◆ **Task instructions**
Nothing should differ between your output and the entries below.

Stored dataset items:
-- Opening Marker --

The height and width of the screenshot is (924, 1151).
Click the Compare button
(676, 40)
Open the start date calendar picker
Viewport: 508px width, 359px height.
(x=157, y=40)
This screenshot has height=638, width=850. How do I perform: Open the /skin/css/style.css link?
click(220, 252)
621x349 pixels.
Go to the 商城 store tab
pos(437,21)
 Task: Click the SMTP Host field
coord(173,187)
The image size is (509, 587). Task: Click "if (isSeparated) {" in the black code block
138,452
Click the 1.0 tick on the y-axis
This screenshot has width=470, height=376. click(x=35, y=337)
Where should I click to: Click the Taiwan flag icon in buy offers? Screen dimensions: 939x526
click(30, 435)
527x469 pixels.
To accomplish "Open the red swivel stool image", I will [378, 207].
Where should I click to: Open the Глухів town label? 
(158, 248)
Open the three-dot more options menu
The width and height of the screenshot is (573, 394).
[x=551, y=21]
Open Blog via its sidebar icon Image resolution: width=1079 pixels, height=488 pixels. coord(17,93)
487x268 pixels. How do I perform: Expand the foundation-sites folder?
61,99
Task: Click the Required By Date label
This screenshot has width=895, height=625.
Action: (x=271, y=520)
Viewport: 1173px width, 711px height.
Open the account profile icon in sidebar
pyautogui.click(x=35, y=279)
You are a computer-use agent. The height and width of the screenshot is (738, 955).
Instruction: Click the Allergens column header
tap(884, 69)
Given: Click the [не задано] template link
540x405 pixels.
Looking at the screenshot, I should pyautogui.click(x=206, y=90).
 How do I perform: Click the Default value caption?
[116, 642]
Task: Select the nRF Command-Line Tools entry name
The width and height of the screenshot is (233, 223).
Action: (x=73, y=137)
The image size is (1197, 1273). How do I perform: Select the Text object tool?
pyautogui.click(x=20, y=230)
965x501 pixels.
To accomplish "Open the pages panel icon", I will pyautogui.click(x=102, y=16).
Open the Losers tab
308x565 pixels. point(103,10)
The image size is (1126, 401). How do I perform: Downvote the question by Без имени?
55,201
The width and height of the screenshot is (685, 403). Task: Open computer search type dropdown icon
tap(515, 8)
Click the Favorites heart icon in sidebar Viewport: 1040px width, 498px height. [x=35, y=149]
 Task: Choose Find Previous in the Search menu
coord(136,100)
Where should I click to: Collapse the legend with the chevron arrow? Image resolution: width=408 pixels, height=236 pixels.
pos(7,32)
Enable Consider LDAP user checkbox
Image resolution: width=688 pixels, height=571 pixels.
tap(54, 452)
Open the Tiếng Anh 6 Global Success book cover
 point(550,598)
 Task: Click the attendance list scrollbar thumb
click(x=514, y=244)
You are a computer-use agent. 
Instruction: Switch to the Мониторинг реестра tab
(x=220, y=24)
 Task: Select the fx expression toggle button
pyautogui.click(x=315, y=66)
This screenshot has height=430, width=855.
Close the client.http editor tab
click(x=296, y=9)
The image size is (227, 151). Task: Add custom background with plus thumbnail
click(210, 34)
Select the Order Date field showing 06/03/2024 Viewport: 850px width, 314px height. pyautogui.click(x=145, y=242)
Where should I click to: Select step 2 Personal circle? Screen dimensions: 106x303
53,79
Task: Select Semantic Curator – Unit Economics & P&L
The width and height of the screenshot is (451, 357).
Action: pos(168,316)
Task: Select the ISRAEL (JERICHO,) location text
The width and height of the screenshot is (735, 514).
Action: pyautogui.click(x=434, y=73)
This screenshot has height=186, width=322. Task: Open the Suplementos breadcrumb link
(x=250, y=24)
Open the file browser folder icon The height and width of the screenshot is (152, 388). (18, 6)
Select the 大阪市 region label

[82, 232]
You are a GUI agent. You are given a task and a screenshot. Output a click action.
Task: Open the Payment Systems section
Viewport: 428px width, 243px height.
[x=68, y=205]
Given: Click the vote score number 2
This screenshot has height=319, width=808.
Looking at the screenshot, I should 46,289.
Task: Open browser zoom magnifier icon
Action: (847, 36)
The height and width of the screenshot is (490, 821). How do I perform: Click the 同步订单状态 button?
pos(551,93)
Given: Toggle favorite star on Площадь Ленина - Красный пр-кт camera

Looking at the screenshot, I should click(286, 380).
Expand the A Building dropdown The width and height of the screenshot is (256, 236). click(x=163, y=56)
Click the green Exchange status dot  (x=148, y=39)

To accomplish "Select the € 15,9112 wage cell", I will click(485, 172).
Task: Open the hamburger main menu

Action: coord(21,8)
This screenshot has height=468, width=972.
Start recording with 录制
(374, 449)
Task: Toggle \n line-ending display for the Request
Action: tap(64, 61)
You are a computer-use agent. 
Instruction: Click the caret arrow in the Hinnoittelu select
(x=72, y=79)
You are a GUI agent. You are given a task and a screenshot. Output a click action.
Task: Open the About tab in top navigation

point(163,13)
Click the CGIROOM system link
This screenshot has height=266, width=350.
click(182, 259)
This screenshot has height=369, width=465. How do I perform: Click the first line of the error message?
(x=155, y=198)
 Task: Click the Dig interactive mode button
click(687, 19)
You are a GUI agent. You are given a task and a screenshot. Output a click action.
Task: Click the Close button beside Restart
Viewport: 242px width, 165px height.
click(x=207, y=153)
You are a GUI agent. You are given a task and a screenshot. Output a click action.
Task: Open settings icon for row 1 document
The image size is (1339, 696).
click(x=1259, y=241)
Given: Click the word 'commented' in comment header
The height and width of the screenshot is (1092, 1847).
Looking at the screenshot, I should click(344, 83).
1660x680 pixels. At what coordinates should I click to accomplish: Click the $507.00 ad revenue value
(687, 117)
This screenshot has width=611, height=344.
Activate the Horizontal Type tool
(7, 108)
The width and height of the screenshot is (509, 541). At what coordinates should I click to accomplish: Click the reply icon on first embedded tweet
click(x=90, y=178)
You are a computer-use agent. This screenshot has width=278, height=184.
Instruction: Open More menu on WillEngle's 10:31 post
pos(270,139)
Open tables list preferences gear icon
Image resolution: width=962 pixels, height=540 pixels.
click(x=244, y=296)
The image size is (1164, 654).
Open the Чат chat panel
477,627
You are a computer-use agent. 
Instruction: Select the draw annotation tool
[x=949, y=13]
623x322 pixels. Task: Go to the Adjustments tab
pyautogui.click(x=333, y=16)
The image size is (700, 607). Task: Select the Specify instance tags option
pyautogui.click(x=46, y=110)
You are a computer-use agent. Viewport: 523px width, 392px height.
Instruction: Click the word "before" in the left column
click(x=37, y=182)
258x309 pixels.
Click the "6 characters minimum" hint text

-- Closing Marker --

◆ **Problem solution**
The height and width of the screenshot is (924, 1151).
Click the Compare button
(676, 40)
Open the start date calendar picker
Viewport: 508px width, 359px height.
(x=157, y=40)
This screenshot has height=638, width=850. How do I perform: Open the /skin/css/style.css link?
click(220, 252)
621x349 pixels.
Go to the 商城 store tab
pos(437,21)
 Task: Click the SMTP Host field
coord(173,187)
The image size is (509, 587). Task: Click "if (isSeparated) {" in the black code block
138,452
Click the 1.0 tick on the y-axis
This screenshot has width=470, height=376. click(x=35, y=337)
Where should I click to: Click the Taiwan flag icon in buy offers? Screen dimensions: 939x526
click(30, 435)
527x469 pixels.
To accomplish "Open the red swivel stool image", I will [378, 207].
Where should I click to: Open the Глухів town label? 
(158, 248)
Open the three-dot more options menu
The width and height of the screenshot is (573, 394).
[x=551, y=21]
Open Blog via its sidebar icon Image resolution: width=1079 pixels, height=488 pixels. coord(17,93)
487x268 pixels. How do I perform: Expand the foundation-sites folder?
61,99
Task: Click the Required By Date label
This screenshot has width=895, height=625.
Action: (x=271, y=520)
Viewport: 1173px width, 711px height.
Open the account profile icon in sidebar
pyautogui.click(x=35, y=279)
You are a computer-use agent. The height and width of the screenshot is (738, 955).
Instruction: Click the Allergens column header
tap(884, 69)
Given: Click the [не задано] template link
540x405 pixels.
Looking at the screenshot, I should pyautogui.click(x=206, y=90).
 How do I perform: Click the Default value caption?
[116, 642]
Task: Select the nRF Command-Line Tools entry name
The width and height of the screenshot is (233, 223).
Action: (x=73, y=137)
The image size is (1197, 1273). How do I perform: Select the Text object tool?
pyautogui.click(x=20, y=230)
965x501 pixels.
To accomplish "Open the pages panel icon", I will pyautogui.click(x=102, y=16).
Open the Losers tab
308x565 pixels. point(103,10)
The image size is (1126, 401). How do I perform: Downvote the question by Без имени?
55,201
The width and height of the screenshot is (685, 403). Task: Open computer search type dropdown icon
tap(515, 8)
Click the Favorites heart icon in sidebar Viewport: 1040px width, 498px height. [x=35, y=149]
 Task: Choose Find Previous in the Search menu
coord(136,100)
Where should I click to: Collapse the legend with the chevron arrow? Image resolution: width=408 pixels, height=236 pixels.
pos(7,32)
Enable Consider LDAP user checkbox
Image resolution: width=688 pixels, height=571 pixels.
tap(54, 452)
Open the Tiếng Anh 6 Global Success book cover
 point(550,598)
 Task: Click the attendance list scrollbar thumb
click(x=514, y=244)
You are a computer-use agent. 
Instruction: Switch to the Мониторинг реестра tab
(x=220, y=24)
 Task: Select the fx expression toggle button
pyautogui.click(x=315, y=66)
This screenshot has height=430, width=855.
Close the client.http editor tab
click(x=296, y=9)
The image size is (227, 151). Task: Add custom background with plus thumbnail
click(210, 34)
Select the Order Date field showing 06/03/2024 Viewport: 850px width, 314px height. pyautogui.click(x=145, y=242)
Where should I click to: Select step 2 Personal circle? Screen dimensions: 106x303
53,79
Task: Select Semantic Curator – Unit Economics & P&L
The width and height of the screenshot is (451, 357).
Action: pos(168,316)
Task: Select the ISRAEL (JERICHO,) location text
The width and height of the screenshot is (735, 514).
Action: pyautogui.click(x=434, y=73)
This screenshot has height=186, width=322. Task: Open the Suplementos breadcrumb link
(x=250, y=24)
Open the file browser folder icon The height and width of the screenshot is (152, 388). (18, 6)
Select the 大阪市 region label

[82, 232]
You are a GUI agent. You are given a task and a screenshot. Output a click action.
Task: Open the Payment Systems section
Viewport: 428px width, 243px height.
[x=68, y=205]
Given: Click the vote score number 2
This screenshot has height=319, width=808.
Looking at the screenshot, I should 46,289.
Task: Open browser zoom magnifier icon
Action: (847, 36)
The height and width of the screenshot is (490, 821). How do I perform: Click the 同步订单状态 button?
pos(551,93)
Given: Toggle favorite star on Площадь Ленина - Красный пр-кт camera

Looking at the screenshot, I should click(286, 380).
Expand the A Building dropdown The width and height of the screenshot is (256, 236). click(x=163, y=56)
Click the green Exchange status dot  (x=148, y=39)

To accomplish "Select the € 15,9112 wage cell", I will click(485, 172).
Task: Open the hamburger main menu

Action: coord(21,8)
This screenshot has height=468, width=972.
Start recording with 录制
(374, 449)
Task: Toggle \n line-ending display for the Request
Action: tap(64, 61)
You are a computer-use agent. 
Instruction: Click the caret arrow in the Hinnoittelu select
(x=72, y=79)
You are a GUI agent. You are given a task and a screenshot. Output a click action.
Task: Open the About tab in top navigation

point(163,13)
Click the CGIROOM system link
This screenshot has height=266, width=350.
click(182, 259)
This screenshot has height=369, width=465. How do I perform: Click the first line of the error message?
(x=155, y=198)
 Task: Click the Dig interactive mode button
click(687, 19)
You are a GUI agent. You are given a task and a screenshot. Output a click action.
Task: Click the Close button beside Restart
Viewport: 242px width, 165px height.
click(x=207, y=153)
You are a GUI agent. You are given a task and a screenshot. Output a click action.
Task: Open settings icon for row 1 document
The image size is (1339, 696).
click(x=1259, y=241)
Given: Click the word 'commented' in comment header
The height and width of the screenshot is (1092, 1847).
Looking at the screenshot, I should click(344, 83).
1660x680 pixels. At what coordinates should I click to accomplish: Click the $507.00 ad revenue value
(687, 117)
This screenshot has width=611, height=344.
Activate the Horizontal Type tool
(7, 108)
The width and height of the screenshot is (509, 541). At what coordinates should I click to accomplish: Click the reply icon on first embedded tweet
click(x=90, y=178)
You are a computer-use agent. This screenshot has width=278, height=184.
Instruction: Open More menu on WillEngle's 10:31 post
pos(270,139)
Open tables list preferences gear icon
Image resolution: width=962 pixels, height=540 pixels.
click(x=244, y=296)
The image size is (1164, 654).
Open the Чат chat panel
477,627
You are a computer-use agent. 
Instruction: Select the draw annotation tool
[x=949, y=13]
623x322 pixels. Task: Go to the Adjustments tab
pyautogui.click(x=333, y=16)
The image size is (700, 607). Task: Select the Specify instance tags option
pyautogui.click(x=46, y=110)
You are a computer-use agent. Viewport: 523px width, 392px height.
Instruction: Click the word "before" in the left column
click(x=37, y=182)
258x309 pixels.
Click the "6 characters minimum" hint text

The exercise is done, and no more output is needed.